• _Aim of the exercise_
Which lines of the records below contain the string "Open"? Report each of them.

[[ Source records, beginning ]]

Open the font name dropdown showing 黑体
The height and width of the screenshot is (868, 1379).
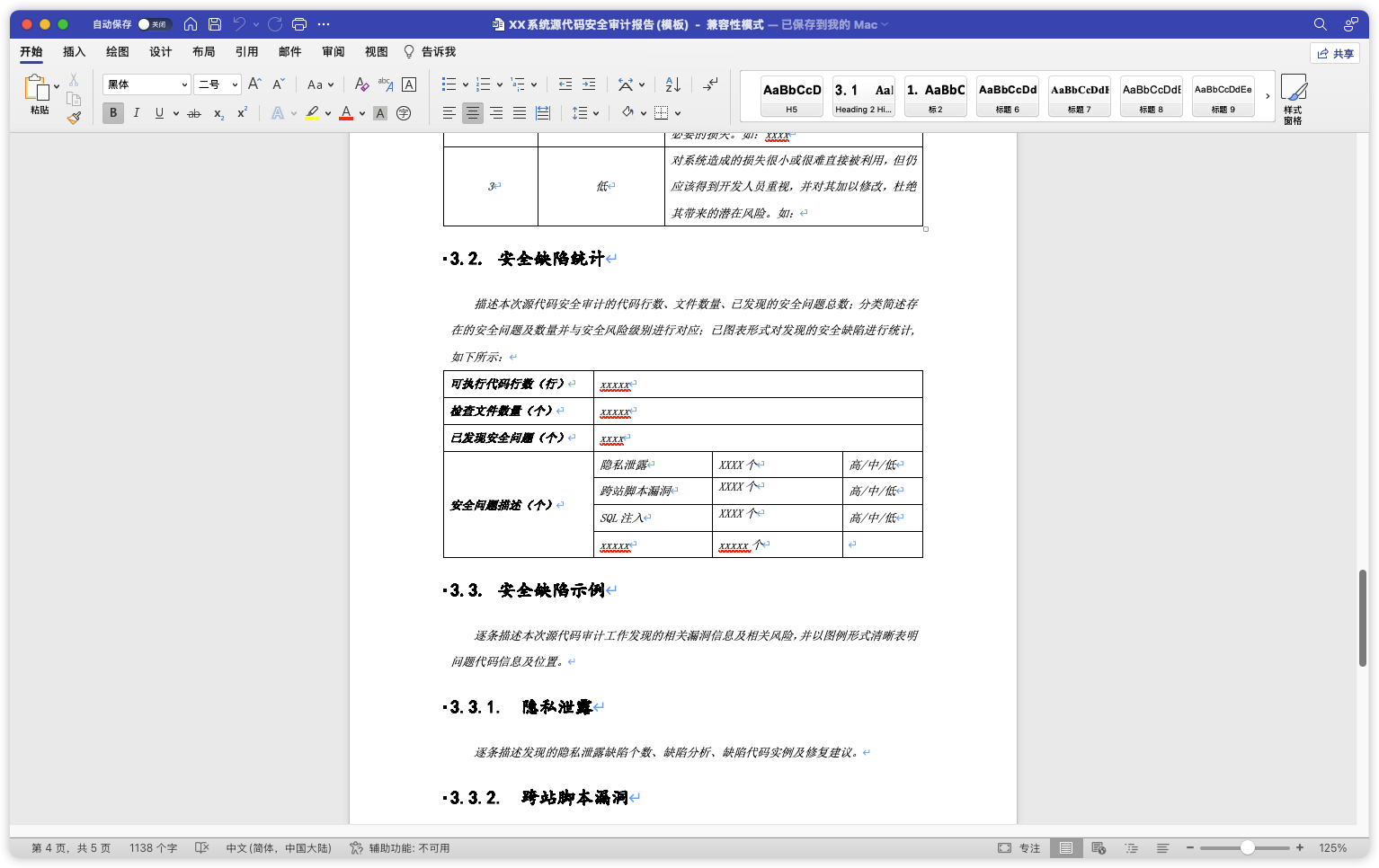click(x=147, y=84)
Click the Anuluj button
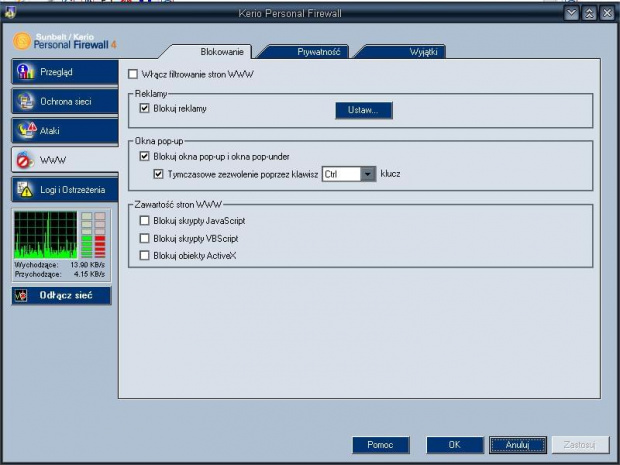 tap(517, 444)
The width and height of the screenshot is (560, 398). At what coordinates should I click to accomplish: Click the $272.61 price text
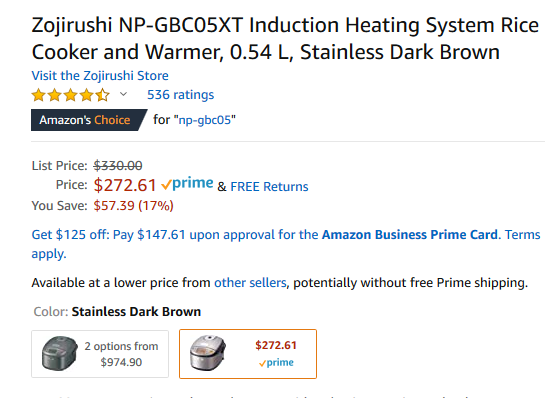tap(125, 185)
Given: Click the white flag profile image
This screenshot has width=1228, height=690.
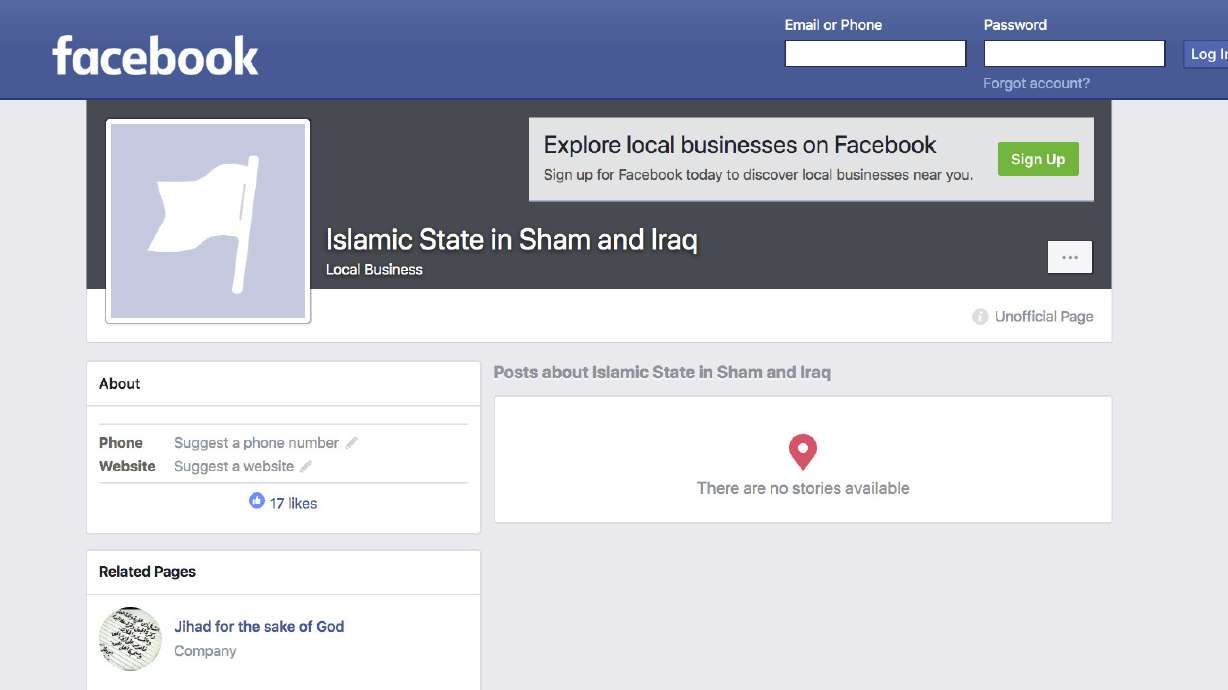Looking at the screenshot, I should [x=208, y=219].
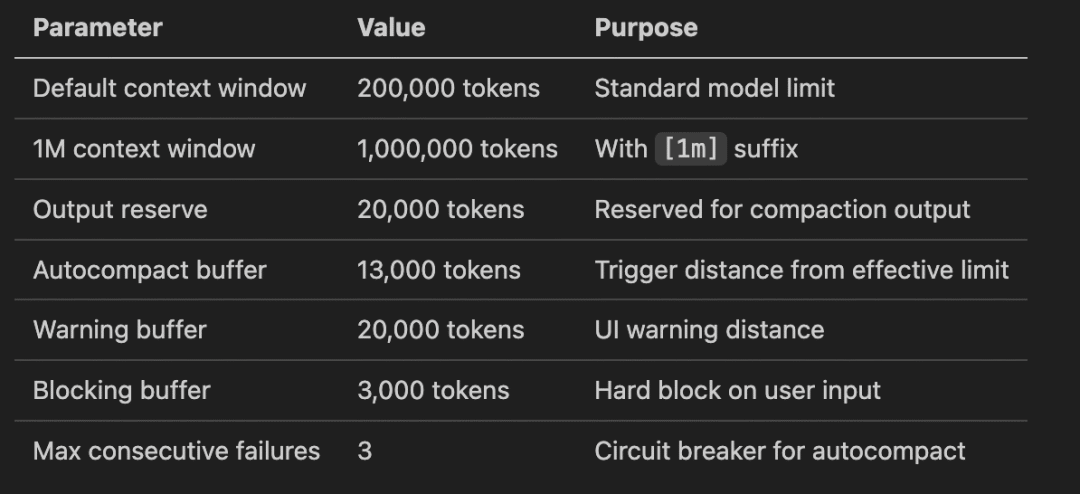Select the Warning buffer parameter cell
This screenshot has height=494, width=1080.
pyautogui.click(x=120, y=330)
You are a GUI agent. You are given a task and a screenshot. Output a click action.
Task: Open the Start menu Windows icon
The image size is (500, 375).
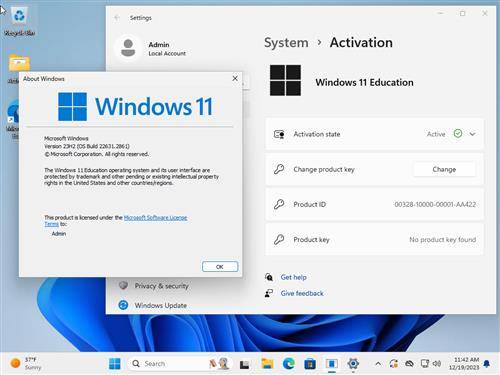[x=115, y=364]
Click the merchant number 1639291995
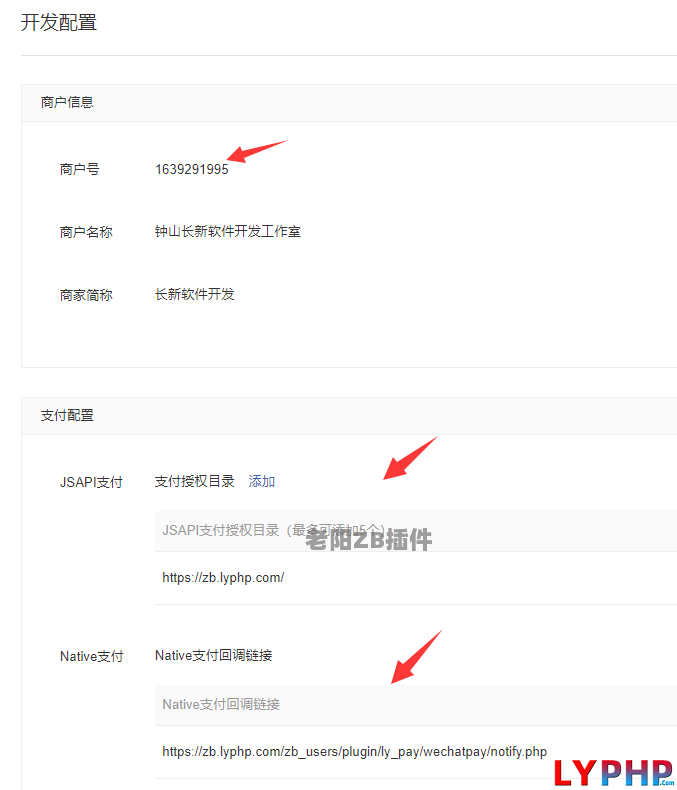677x790 pixels. click(191, 169)
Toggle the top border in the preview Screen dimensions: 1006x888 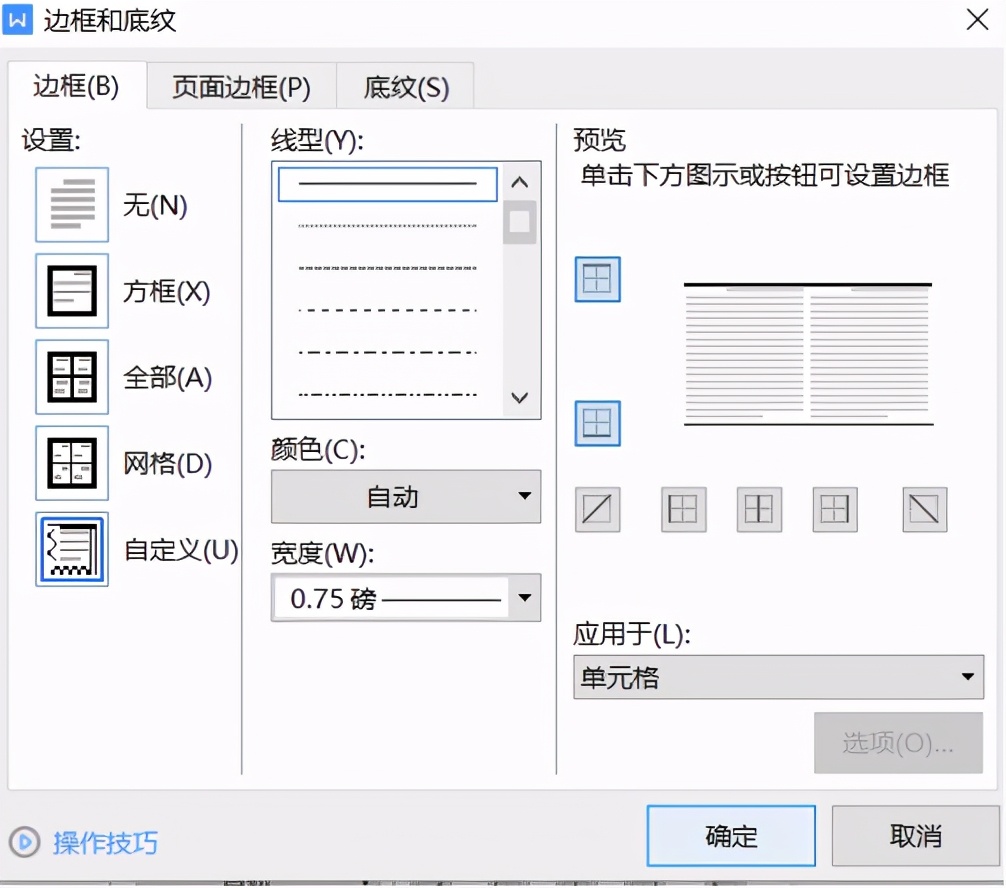click(597, 280)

[[ Source records, end ]]

• _Answer section_
Open the font name dropdown showing 黑体
Task: Open the Start menu Windows icon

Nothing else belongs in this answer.